Moderators: Brian McMahon, jcbollinger

Post Reply
jamesrhester
Posts: 39
Joined: Mon Sep 19, 2011 8:21 am

COMCIFS namespace and dictionary policy

Post by jamesrhester » Tue Jan 15, 2013 1:34 am

Could I get some comments on the following statement of IUCr namespace and dictionary policy? Can we improve on this? I think we have a chance to act on the Madrid discussion of the status of different dictionaries from external providers in the context of namespaces as well. If all goes well at this stage I will present this to COMCIFS for further discussion.
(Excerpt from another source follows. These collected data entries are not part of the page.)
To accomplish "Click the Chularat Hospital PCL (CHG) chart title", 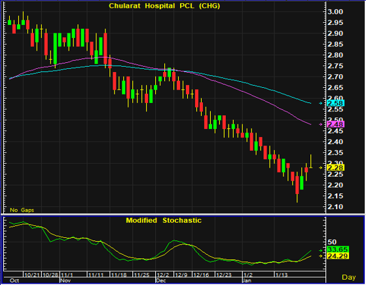I will click(x=164, y=6).
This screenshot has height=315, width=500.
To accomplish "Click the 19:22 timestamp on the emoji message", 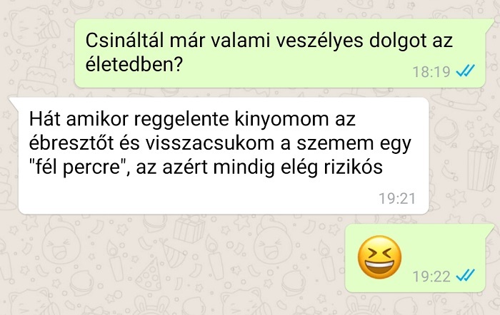I will pyautogui.click(x=431, y=277).
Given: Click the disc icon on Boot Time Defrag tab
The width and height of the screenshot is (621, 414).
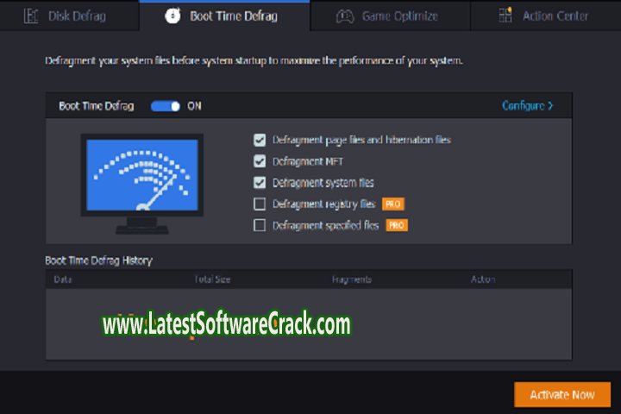Looking at the screenshot, I should [x=172, y=16].
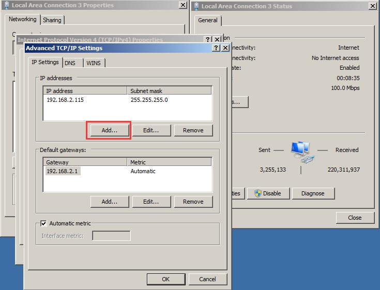Click the help question mark in Advanced TCP/IP Settings
The height and width of the screenshot is (290, 380).
click(216, 48)
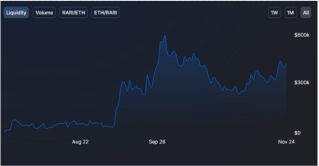Click the flat line segment above Aug 22

tap(80, 124)
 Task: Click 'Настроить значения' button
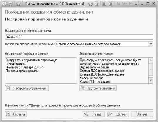click(98, 88)
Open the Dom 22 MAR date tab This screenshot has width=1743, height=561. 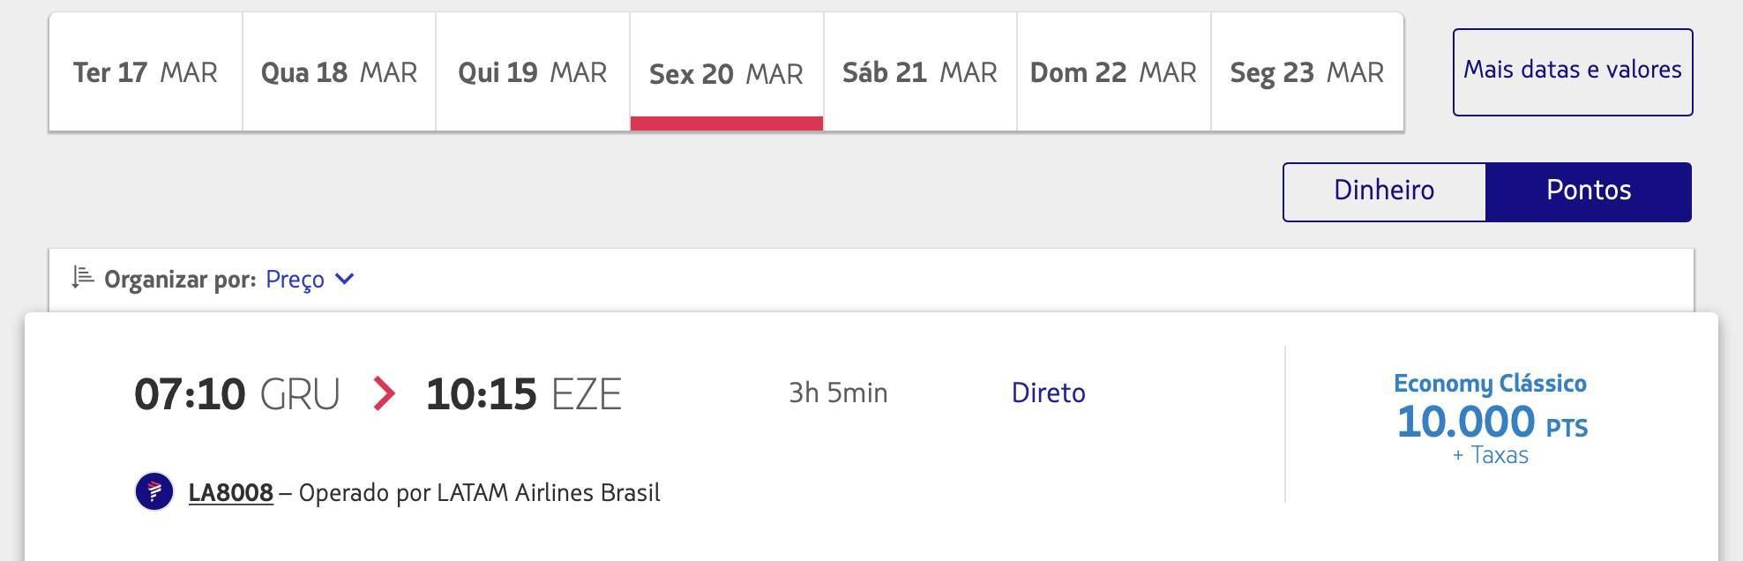click(1114, 72)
Draft COMCIFS dataname and dictionary policy within the IUCr domain

COMCIFS must ensure the uniqueness of all extant datanames within the IUCr domain. The following policy is designed to maximise the chances that the status and meaning of any dataname encountered in the IUCr domain is unambiguous. A dataname is considered to be within the IUCr domain if the proposed _audit.discipline dataname has the value 'IUCr'.

  1. Datanames not explicitly approved by COMCIFS and appearing in CIF datafiles should either contain the string '[local]' or commence with a prefix handed out by COMCIFS
  2. COMCIFS makes no undertakings as to the uniqueness of datanames containing the string '[local]'.
  3. In the register of approved prefixes, COMCIFS may provide certification that datanames with a given prefix will be unique. In order to obtain this certification, a prefix assignee should:
    • publish a publically-available dictionary defining all datanames with that prefix
    • have an organisational structure judged capable of enforcing dataname policy (a single person also suits this criterion)
  4. Alternatively, if a prefix assignee provides to the IUCr a dataname dictionary and advises that the prefix is no longer in use, the IUCr will archive that dictionary and certify that the prefix is unique. If later workers wish to re-use such a 'closed' prefix, they must not define any items that appear in such archived dictionaries.
  5. The IUCr cannot provide any guarantees as to the correctness or uniqueness of definitions in dictionaries published by third parties. COMCIFS may choose, on request, to bring such third party dictionaries into the IUCr domain, in which case datanames and details of definitions may change.
Last edited by jamesrhester on Wed Jul 17, 2013 2:18 am, edited 2 times in total.

jcbollinger
Posts: 57
Joined: Tue Dec 20, 2011 2:41 pm

Re: COMCIFS namespace and dictionary policy

Post by jcbollinger » Tue Jan 15, 2013 6:35 pm

jamesrhester wrote:Draft COMCIFS dataname and dictionary policy for bodies within the IUCr domain

I think it would be better and clearer to delete "bodies within" from the policy title.
COMCIFS must ensure the uniqueness of all extant datanames. The following policy is designed to maximise the chances that the status and meaning of any dataname encountered in the IUCr domain is unambiguous.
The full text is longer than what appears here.